> Problems to solve:
1) Pick out each line of the listing that contains the word "account" and copy those lines.
2) Extend the discussion about vi, emacs and modal editing, starting after its final sentence.

> Extracted text:
━━━━━━━━━━
That said, I am more fluent in vi. Modes are a pattern just as valid as modeless. We're all meta all the time. Sometimes being immersed in the whole (-emacs) is what I want and sometimes I want a :1,$s/earch/and replace/g experience and being mode-full is fine.


If you're not aware, check out evil-mode. https://github.com/emacs-evil/evil


And the alternative for people like me, who just want to avoid too much Ctrl pressing sometimes, without fully comitting to the "mode" experience, is god-mode[1].

While you enable it (usually by pressing Esc), Ctrl is "assumed" to be always pressed, so saving a file becomes "x s" (though when I am on Mac, I always map Cmd+S to save - and many other Cmd key based shortcuts that I used in every other app - thanks to emacs built-in shortcuts almost never using the Cmd key as it was designed for Unix).

It made using emacs much more enjoyable for me.

[1] https://github.com/emacsorphanage/god-mode


Also see Meow[1], [2], which adopts some ideas from god-mode.

[1]: https://github.com/meow-edit/meow

[2]: https://esrh.me/posts/2021-12-18-switching-to-meow.html


See also Modalka (<https://github.com/mrkkrp/modalka>), whose author discusses alternatives in the README.


I have tried these, they don't appeal. I want to run an engine based on Keith Bostics take on Bill Joy's editor


Out of curiosity, what behavioral differences stand out to you between nvi and vim? NetBSD ships with nvi and it felt quite alien to me after vim and evil.


I used to believe there was one significant command difference but I am no longer sure it matters and frankly cant recall what it was even. There is a difference in how they handle the undo/redo stack, there are some differences in :.= and ^g handling. The flip to alternate brace pair behaviour is different but can be configured in vim. I think expandtabs processing is different. Nvi is far smaller but that obsessional view is less important in these days.

Nvi has no syntax highlighting and is far less scriptable. Again, it's minimalist religion.
━━━━━━━━━━
> Provided entries:
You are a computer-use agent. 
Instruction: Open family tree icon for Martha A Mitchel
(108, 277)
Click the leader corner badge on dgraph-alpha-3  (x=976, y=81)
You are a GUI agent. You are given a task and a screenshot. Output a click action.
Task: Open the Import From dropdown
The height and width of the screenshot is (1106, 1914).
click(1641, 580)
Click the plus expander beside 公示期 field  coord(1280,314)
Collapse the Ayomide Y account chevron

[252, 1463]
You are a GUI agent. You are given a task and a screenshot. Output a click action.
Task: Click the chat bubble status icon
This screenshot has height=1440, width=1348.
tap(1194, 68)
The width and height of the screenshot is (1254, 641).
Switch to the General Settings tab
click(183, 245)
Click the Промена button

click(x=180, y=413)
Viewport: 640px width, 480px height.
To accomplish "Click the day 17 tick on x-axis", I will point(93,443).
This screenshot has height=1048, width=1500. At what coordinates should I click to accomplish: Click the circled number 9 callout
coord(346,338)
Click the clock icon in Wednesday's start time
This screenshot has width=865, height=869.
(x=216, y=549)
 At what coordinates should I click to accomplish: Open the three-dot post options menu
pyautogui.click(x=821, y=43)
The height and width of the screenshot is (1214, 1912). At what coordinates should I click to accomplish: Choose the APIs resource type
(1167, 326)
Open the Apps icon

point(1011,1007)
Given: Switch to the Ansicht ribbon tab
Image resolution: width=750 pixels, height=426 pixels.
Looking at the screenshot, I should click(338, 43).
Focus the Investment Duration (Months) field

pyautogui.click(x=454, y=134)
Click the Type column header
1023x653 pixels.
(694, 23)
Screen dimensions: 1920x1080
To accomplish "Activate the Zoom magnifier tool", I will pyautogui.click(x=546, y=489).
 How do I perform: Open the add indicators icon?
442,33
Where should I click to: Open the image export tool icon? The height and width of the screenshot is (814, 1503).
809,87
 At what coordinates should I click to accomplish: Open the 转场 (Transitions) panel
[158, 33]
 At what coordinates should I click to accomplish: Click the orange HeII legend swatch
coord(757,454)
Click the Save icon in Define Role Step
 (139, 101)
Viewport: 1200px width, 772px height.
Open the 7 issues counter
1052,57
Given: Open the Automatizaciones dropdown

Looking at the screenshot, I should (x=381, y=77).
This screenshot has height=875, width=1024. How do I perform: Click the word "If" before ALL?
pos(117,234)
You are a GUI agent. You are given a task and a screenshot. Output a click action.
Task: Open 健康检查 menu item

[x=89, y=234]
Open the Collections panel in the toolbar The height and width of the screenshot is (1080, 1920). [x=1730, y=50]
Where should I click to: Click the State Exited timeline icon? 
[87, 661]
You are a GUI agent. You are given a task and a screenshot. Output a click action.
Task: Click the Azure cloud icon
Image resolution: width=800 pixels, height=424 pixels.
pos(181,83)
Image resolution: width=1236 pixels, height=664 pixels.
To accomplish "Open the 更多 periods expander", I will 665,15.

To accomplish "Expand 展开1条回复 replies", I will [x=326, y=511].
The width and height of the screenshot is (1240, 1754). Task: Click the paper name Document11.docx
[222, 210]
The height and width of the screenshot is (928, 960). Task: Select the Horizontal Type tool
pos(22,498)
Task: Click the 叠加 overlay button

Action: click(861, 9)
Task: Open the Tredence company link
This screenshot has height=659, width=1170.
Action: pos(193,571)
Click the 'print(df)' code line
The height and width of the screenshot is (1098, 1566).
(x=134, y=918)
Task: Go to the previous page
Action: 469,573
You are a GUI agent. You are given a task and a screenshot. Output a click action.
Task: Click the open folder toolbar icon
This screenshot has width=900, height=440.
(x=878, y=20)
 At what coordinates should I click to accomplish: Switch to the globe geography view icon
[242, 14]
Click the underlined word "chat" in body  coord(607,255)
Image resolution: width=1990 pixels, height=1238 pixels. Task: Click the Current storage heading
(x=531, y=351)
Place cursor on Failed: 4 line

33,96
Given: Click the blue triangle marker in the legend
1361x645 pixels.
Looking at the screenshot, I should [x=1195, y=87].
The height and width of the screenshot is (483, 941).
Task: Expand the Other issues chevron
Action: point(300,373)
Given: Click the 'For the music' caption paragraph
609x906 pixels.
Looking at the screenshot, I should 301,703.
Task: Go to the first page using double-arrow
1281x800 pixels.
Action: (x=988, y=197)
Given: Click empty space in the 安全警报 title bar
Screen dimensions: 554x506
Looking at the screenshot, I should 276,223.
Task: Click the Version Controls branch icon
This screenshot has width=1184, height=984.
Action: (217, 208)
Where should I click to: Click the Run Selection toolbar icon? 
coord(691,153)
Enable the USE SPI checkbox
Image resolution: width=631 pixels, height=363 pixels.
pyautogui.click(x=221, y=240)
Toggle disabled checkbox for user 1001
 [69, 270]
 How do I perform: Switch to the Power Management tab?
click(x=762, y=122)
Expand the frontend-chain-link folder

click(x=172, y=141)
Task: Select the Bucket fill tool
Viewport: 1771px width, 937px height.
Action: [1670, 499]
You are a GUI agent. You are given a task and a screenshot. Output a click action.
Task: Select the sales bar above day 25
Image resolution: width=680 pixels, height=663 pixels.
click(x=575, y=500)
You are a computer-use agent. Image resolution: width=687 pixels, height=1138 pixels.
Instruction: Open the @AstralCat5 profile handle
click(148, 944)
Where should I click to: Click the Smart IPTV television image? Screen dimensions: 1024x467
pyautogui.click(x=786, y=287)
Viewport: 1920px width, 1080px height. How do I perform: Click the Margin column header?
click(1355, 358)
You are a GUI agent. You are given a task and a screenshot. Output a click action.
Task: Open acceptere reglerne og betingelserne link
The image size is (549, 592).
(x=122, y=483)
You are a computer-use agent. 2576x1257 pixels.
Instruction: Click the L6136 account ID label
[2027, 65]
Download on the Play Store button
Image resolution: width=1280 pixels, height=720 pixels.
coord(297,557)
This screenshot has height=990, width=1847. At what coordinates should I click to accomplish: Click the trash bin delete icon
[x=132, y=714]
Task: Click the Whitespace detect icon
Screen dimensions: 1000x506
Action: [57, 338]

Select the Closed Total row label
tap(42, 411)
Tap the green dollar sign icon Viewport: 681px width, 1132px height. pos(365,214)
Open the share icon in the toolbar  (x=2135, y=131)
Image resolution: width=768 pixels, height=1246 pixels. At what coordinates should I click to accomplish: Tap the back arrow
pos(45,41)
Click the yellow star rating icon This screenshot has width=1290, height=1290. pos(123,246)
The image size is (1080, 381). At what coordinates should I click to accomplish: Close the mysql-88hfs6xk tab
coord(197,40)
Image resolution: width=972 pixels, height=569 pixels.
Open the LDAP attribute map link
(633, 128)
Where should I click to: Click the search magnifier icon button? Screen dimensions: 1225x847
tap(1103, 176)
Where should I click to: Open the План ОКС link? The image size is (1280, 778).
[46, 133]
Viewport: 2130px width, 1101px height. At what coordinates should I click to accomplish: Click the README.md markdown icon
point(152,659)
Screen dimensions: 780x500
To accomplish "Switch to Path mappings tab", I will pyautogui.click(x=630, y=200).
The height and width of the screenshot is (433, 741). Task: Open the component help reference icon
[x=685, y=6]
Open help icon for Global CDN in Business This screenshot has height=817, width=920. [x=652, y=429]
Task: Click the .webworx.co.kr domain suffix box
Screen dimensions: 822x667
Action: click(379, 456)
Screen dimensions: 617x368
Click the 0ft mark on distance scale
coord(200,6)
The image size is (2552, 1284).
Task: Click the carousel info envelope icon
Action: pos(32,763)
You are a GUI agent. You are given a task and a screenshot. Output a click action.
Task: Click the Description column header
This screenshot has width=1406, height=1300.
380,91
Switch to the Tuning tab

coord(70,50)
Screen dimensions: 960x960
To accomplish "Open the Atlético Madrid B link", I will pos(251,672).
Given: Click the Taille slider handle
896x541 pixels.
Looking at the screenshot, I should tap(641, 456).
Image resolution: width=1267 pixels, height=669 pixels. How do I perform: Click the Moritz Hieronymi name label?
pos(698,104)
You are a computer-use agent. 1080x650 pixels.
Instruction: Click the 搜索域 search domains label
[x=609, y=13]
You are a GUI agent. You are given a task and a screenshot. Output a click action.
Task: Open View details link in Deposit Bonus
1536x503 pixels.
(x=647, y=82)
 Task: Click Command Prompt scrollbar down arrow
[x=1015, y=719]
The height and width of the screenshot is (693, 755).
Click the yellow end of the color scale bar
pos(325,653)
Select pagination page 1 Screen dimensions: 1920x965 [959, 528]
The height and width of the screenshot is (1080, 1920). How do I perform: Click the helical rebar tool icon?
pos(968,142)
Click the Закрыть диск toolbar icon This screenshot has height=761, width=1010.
━━━━━━━━━━
> Responses in order:
1)
Collapse the Ayomide Y account chevron
Instruction: Click the L6136 account ID label

2)
A lot of this is muscle memory.


I don't know what packages enable it but Doom Emacs is set up so that in the M-x minibuffer it shows the primary key binding for a command next to the name, if it exists.

I've found that this helps me to memorize ones I reference, even if it's only memorized for a couple hours.


I believe doom uses the packages vertico and marginalia for that, available on github.


I don’t use doom but this sounds like whichkey.


Check out vis, it uses structural regexen from plan9's sam.

For tmux users, this will avoid any lag. Place it at ~/.tmux.conf:

       set -sg escape-time 10


I used Emacs as a simple editor knowing only these basic commands for years, but I always felt it was hard to remember more advanced commands. Once I tried vscode, it was so simple to configure that I did not think I would ever use Emacs again.

Strangely enough I decided to learn vim keybindings once I heard that it can be learned as a language. After a while I learned about LSP and got curious if I could adjust my setup to run remotely over ssh. I ended up trying Lunarvim and then Doom.

I finally feel like I can use all the power of Emacs as an editor with the vim keybindings, and Doom LSP support is amazing. So yeah, learning vim is what got me back into Emacs.


Any tips or resources on running remotely over ssh? I'd like to set up a dev environment that I can access remotely and/or from various devices.

Also what do you mean by, "learned as a language" wrt to vim keybindings?


> Any tips or resources on running remotely over ssh? I'd like to set up a dev environment that I can access remotely and/or from various devices.

I first started by getting a free VPS from Oracle and setting up my computer to use autossh to always maintain a connection to the VPS so that I could access it through reverse tunnel over any kind of NAT. I use a key pair for authentication to make it secure. I also use mosh to make it easier to reconnect when moving around.

Then anything that can be done locally over a terminal can also be done remotely over ssh. I try to avoid anything graphical. You can use tmux or screen to do terminal multiplexing, or if stay inside Emacs, you can do the terminal multiplexing without separate tools by using multiple windows with terminal buffers.

So basically you can slowly convert your workflow to run on a terminal when working locally, and if you make your machine accessible remotely, then you will naturally start to use it also when working remotely.

> Also what do you mean by, "learned as a language" wrt to vim keybindings?

I think the original idea of "learned as a language" came from reading this stackoverflow entry [1], but when learning I looked also to other references. [1] https://stackoverflow.com/a/1220118


> "Also what do you mean by, "learned as a language" wrt to vim keybindings?"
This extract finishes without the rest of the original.